§ **TASK REQUIREMENTS**: The complete set of records should be given again verbatim.

++++ GIVEN DATA

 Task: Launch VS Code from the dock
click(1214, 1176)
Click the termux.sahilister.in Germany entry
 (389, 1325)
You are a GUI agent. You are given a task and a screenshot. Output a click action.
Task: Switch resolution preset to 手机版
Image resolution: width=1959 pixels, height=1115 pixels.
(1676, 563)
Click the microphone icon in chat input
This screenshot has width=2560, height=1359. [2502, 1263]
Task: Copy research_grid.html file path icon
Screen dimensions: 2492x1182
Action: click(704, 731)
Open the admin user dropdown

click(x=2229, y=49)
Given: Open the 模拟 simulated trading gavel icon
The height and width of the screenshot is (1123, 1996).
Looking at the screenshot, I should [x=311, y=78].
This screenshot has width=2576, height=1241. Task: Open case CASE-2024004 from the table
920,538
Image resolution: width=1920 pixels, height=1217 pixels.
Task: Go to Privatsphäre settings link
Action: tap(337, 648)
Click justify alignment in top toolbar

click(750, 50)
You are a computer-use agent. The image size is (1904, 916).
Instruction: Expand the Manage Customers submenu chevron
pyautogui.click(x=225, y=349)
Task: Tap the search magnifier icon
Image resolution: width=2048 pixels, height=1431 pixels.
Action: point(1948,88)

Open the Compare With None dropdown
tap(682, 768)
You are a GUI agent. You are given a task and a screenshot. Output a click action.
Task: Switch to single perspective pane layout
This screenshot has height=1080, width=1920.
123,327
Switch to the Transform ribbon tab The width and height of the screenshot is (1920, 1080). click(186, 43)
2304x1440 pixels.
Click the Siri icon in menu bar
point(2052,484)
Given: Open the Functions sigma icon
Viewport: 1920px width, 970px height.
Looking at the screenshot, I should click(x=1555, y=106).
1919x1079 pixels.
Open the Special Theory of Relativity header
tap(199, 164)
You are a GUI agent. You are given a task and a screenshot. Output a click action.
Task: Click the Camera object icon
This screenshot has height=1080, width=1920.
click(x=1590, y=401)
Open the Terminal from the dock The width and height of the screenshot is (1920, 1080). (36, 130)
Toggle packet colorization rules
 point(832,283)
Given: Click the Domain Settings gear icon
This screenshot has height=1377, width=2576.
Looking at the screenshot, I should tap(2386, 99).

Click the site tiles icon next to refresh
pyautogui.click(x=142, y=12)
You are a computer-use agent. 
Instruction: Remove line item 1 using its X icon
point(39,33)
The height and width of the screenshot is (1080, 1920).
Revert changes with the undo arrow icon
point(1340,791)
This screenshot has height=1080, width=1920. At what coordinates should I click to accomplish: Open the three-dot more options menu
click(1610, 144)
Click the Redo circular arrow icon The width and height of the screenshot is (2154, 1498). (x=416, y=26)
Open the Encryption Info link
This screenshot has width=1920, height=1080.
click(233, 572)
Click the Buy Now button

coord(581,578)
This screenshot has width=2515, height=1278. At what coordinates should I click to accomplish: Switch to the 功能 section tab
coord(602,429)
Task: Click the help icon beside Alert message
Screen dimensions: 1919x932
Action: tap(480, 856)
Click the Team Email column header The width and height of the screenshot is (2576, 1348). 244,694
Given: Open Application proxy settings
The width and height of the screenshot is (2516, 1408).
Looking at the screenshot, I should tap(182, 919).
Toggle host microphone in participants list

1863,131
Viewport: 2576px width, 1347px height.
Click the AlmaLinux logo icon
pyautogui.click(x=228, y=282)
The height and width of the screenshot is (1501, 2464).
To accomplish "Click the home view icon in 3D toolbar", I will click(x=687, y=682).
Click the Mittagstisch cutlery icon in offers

++++++++

§ **OUTPUT OF THE TASK**:
 Task: Launch VS Code from the dock
click(1214, 1176)
Click the termux.sahilister.in Germany entry
 (389, 1325)
You are a GUI agent. You are given a task and a screenshot. Output a click action.
Task: Switch resolution preset to 手机版
Image resolution: width=1959 pixels, height=1115 pixels.
(1676, 563)
Click the microphone icon in chat input
This screenshot has width=2560, height=1359. [2502, 1263]
Task: Copy research_grid.html file path icon
Screen dimensions: 2492x1182
Action: click(704, 731)
Open the admin user dropdown

click(x=2229, y=49)
Given: Open the 模拟 simulated trading gavel icon
The height and width of the screenshot is (1123, 1996).
Looking at the screenshot, I should [x=311, y=78].
This screenshot has width=2576, height=1241. Task: Open case CASE-2024004 from the table
920,538
Image resolution: width=1920 pixels, height=1217 pixels.
Task: Go to Privatsphäre settings link
Action: tap(337, 648)
Click justify alignment in top toolbar

click(750, 50)
You are a computer-use agent. The image size is (1904, 916).
Instruction: Expand the Manage Customers submenu chevron
pyautogui.click(x=225, y=349)
Task: Tap the search magnifier icon
Image resolution: width=2048 pixels, height=1431 pixels.
Action: point(1948,88)

Open the Compare With None dropdown
tap(682, 768)
You are a GUI agent. You are given a task and a screenshot. Output a click action.
Task: Switch to single perspective pane layout
This screenshot has height=1080, width=1920.
123,327
Switch to the Transform ribbon tab The width and height of the screenshot is (1920, 1080). click(186, 43)
2304x1440 pixels.
Click the Siri icon in menu bar
point(2052,484)
Given: Open the Functions sigma icon
Viewport: 1920px width, 970px height.
Looking at the screenshot, I should click(x=1555, y=106).
1919x1079 pixels.
Open the Special Theory of Relativity header
tap(199, 164)
You are a GUI agent. You are given a task and a screenshot. Output a click action.
Task: Click the Camera object icon
This screenshot has height=1080, width=1920.
click(x=1590, y=401)
Open the Terminal from the dock The width and height of the screenshot is (1920, 1080). (36, 130)
Toggle packet colorization rules
 point(832,283)
Given: Click the Domain Settings gear icon
This screenshot has height=1377, width=2576.
Looking at the screenshot, I should tap(2386, 99).

Click the site tiles icon next to refresh
pyautogui.click(x=142, y=12)
You are a computer-use agent. 
Instruction: Remove line item 1 using its X icon
point(39,33)
The height and width of the screenshot is (1080, 1920).
Revert changes with the undo arrow icon
point(1340,791)
This screenshot has height=1080, width=1920. At what coordinates should I click to accomplish: Open the three-dot more options menu
click(1610, 144)
Click the Redo circular arrow icon The width and height of the screenshot is (2154, 1498). (x=416, y=26)
Open the Encryption Info link
This screenshot has width=1920, height=1080.
click(233, 572)
Click the Buy Now button

coord(581,578)
This screenshot has width=2515, height=1278. At what coordinates should I click to accomplish: Switch to the 功能 section tab
coord(602,429)
Task: Click the help icon beside Alert message
Screen dimensions: 1919x932
Action: tap(480, 856)
Click the Team Email column header The width and height of the screenshot is (2576, 1348). 244,694
Given: Open Application proxy settings
The width and height of the screenshot is (2516, 1408).
Looking at the screenshot, I should tap(182, 919).
Toggle host microphone in participants list

1863,131
Viewport: 2576px width, 1347px height.
Click the AlmaLinux logo icon
pyautogui.click(x=228, y=282)
The height and width of the screenshot is (1501, 2464).
To accomplish "Click the home view icon in 3D toolbar", I will click(x=687, y=682).
Click the Mittagstisch cutlery icon in offers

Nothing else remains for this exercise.